Jedyne co widzę złego w tym, że się ogląda takie kamerki, jest to, że się kryje z tym przed partnerką. Sam kilka razy oglądałem takie seanse. Jakby moja podeszła w trakcie jak oglądam, to bym jej to po prostu pokazał, a potem byśmy się kochali. Moja Kaczuszka ma takie powiedzenie, jak ktoś je w domu, to nie wychodzi na miasto.
seeexxx, seeeex, nie interesujesz go barylo
Mój facet wydawał kiedyś na tym dużo kasy, rozstałam się z nim.
Mój facet wydawał kiedyś na tym dużo kasy, rozstałam się z nim.

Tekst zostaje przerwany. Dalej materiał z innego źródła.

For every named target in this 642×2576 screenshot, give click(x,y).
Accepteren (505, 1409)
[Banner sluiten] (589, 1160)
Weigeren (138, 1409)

Jabyś mu wystarczająco dawała to by nie musiał wydawać, bo by nie miał na to siły.
Ja wyznaję zasadę, że dla mnie jakiekolwiek oglądanie nagiej kobiety w wyuzdanych pozach/uprawiającej seks jest zdradą. I nie obchodzi mnie, czy to koleżanka z pracy, pani na godziny, zdjęcie czy film. W ogóle nie rozumiem tolerancji kobiet w tym temacie. Przecież mężczyźni wiedzą, że nas to rani, a mimo to robią to, bo, maleńkie bedactwa, nie potrafią się kontrolować. I uważają, że to jest ok. Nie jest. Sporą część z nas naprawdę boli, gdy podniecacie się intymnymi częściami ciała innych kobiet i z uśmiechem na buźce się przy nich onanizujecie.
Dlatego na miejscu autorki wątku poważnie bym się zastanowiła, czy chcę być z kimś, kto nie tylko z radością lubi robić jej przykrość, ale kto jeszcze kłamie i wypiera się jak ostatni, patentowany, mały, żałosny tchórz.
Dokładnie. Iść z takim oblechem na obleśny sex po tych zboczonych filmach kamerkach to upodlające i obrzydliwe. Wstrętne i nikt mnie nie przekona że w jego łbie jest intymność i czułość.